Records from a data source
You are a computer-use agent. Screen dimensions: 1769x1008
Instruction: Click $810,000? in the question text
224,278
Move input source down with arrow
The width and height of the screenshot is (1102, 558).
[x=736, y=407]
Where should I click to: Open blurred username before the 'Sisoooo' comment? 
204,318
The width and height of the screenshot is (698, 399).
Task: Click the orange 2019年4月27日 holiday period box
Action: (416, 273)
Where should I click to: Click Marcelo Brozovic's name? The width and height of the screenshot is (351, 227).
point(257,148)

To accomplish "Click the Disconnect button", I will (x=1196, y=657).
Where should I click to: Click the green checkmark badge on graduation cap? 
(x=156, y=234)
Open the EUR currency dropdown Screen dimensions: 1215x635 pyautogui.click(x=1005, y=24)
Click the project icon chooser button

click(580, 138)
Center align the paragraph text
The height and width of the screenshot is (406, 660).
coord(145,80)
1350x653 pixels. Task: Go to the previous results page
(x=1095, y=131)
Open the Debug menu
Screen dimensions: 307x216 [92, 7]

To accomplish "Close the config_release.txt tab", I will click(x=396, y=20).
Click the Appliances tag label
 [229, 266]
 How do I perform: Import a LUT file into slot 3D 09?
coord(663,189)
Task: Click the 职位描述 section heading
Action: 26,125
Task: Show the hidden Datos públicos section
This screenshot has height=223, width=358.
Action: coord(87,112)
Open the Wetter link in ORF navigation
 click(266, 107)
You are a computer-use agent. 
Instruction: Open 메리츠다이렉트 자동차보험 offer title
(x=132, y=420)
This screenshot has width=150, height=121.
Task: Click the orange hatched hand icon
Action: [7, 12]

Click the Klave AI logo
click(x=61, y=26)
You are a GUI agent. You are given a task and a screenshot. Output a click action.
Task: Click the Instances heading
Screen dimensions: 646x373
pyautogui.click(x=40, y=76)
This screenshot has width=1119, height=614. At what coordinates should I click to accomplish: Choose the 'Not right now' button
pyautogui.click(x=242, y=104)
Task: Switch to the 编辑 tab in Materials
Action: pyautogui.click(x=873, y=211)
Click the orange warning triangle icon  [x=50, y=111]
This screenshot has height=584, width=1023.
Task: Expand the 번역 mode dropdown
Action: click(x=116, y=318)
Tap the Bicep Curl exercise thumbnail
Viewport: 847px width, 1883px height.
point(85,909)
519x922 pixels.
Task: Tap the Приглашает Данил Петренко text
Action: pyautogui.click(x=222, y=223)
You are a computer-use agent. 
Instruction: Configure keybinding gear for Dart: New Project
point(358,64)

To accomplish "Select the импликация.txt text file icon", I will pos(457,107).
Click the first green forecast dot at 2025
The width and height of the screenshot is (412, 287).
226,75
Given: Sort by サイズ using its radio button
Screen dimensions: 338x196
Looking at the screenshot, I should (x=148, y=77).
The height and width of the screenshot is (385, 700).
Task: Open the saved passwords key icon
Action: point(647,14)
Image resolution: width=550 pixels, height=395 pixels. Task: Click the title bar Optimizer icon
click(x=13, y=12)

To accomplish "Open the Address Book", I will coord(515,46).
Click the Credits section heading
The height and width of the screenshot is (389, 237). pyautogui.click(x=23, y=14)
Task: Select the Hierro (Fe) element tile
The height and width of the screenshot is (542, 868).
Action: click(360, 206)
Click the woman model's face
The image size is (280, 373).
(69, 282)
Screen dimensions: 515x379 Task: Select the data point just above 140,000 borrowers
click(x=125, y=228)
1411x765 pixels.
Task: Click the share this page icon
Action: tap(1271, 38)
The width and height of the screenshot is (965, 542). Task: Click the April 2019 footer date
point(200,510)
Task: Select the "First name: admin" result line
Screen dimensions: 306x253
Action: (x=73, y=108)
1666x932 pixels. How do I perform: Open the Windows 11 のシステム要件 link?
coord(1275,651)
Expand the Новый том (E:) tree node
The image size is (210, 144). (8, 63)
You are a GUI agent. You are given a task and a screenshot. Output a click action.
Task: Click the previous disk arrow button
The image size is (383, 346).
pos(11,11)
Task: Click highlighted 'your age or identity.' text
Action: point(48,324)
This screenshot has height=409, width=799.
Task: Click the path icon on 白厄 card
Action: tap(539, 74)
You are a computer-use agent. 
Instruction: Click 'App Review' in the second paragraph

#### Problem description
Retype every entry exactly as it stands.

#### Output for this exercise
You are a computer-use agent. Screen dimensions: 1769x1008
Instruction: Click $810,000? in the question text
224,278
Move input source down with arrow
The width and height of the screenshot is (1102, 558).
[x=736, y=407]
Where should I click to: Open blurred username before the 'Sisoooo' comment? 
204,318
The width and height of the screenshot is (698, 399).
Task: Click the orange 2019年4月27日 holiday period box
Action: (416, 273)
Where should I click to: Click Marcelo Brozovic's name? The width and height of the screenshot is (351, 227).
point(257,148)

To accomplish "Click the Disconnect button", I will (x=1196, y=657).
Where should I click to: Click the green checkmark badge on graduation cap? 
(x=156, y=234)
Open the EUR currency dropdown Screen dimensions: 1215x635 pyautogui.click(x=1005, y=24)
Click the project icon chooser button

click(580, 138)
Center align the paragraph text
The height and width of the screenshot is (406, 660).
coord(145,80)
1350x653 pixels. Task: Go to the previous results page
(x=1095, y=131)
Open the Debug menu
Screen dimensions: 307x216 [92, 7]

To accomplish "Close the config_release.txt tab", I will click(x=396, y=20).
Click the Appliances tag label
 [229, 266]
 How do I perform: Import a LUT file into slot 3D 09?
coord(663,189)
Task: Click the 职位描述 section heading
Action: 26,125
Task: Show the hidden Datos públicos section
This screenshot has height=223, width=358.
Action: coord(87,112)
Open the Wetter link in ORF navigation
 click(266, 107)
You are a computer-use agent. 
Instruction: Open 메리츠다이렉트 자동차보험 offer title
(x=132, y=420)
This screenshot has width=150, height=121.
Task: Click the orange hatched hand icon
Action: [7, 12]

Click the Klave AI logo
click(x=61, y=26)
You are a GUI agent. You are given a task and a screenshot. Output a click action.
Task: Click the Instances heading
Screen dimensions: 646x373
pyautogui.click(x=40, y=76)
This screenshot has width=1119, height=614. At what coordinates should I click to accomplish: Choose the 'Not right now' button
pyautogui.click(x=242, y=104)
Task: Switch to the 编辑 tab in Materials
Action: pyautogui.click(x=873, y=211)
Click the orange warning triangle icon  [x=50, y=111]
This screenshot has height=584, width=1023.
Task: Expand the 번역 mode dropdown
Action: click(x=116, y=318)
Tap the Bicep Curl exercise thumbnail
Viewport: 847px width, 1883px height.
point(85,909)
519x922 pixels.
Task: Tap the Приглашает Данил Петренко text
Action: pyautogui.click(x=222, y=223)
You are a computer-use agent. 
Instruction: Configure keybinding gear for Dart: New Project
point(358,64)

To accomplish "Select the импликация.txt text file icon", I will pos(457,107).
Click the first green forecast dot at 2025
The width and height of the screenshot is (412, 287).
226,75
Given: Sort by サイズ using its radio button
Screen dimensions: 338x196
Looking at the screenshot, I should (x=148, y=77).
The height and width of the screenshot is (385, 700).
Task: Open the saved passwords key icon
Action: point(647,14)
Image resolution: width=550 pixels, height=395 pixels. Task: Click the title bar Optimizer icon
click(x=13, y=12)

To accomplish "Open the Address Book", I will coord(515,46).
Click the Credits section heading
The height and width of the screenshot is (389, 237). pyautogui.click(x=23, y=14)
Task: Select the Hierro (Fe) element tile
The height and width of the screenshot is (542, 868).
Action: click(360, 206)
Click the woman model's face
The image size is (280, 373).
(69, 282)
Screen dimensions: 515x379 Task: Select the data point just above 140,000 borrowers
click(x=125, y=228)
1411x765 pixels.
Task: Click the share this page icon
Action: tap(1271, 38)
The width and height of the screenshot is (965, 542). Task: Click the April 2019 footer date
point(200,510)
Task: Select the "First name: admin" result line
Screen dimensions: 306x253
Action: (x=73, y=108)
1666x932 pixels. How do I perform: Open the Windows 11 のシステム要件 link?
coord(1275,651)
Expand the Новый том (E:) tree node
The image size is (210, 144). (8, 63)
You are a GUI agent. You are given a task and a screenshot. Output a click action.
Task: Click the previous disk arrow button
The image size is (383, 346).
pos(11,11)
Task: Click highlighted 'your age or identity.' text
Action: point(48,324)
This screenshot has height=409, width=799.
Task: Click the path icon on 白厄 card
Action: tap(539, 74)
You are a computer-use agent. 
Instruction: Click 'App Review' in the second paragraph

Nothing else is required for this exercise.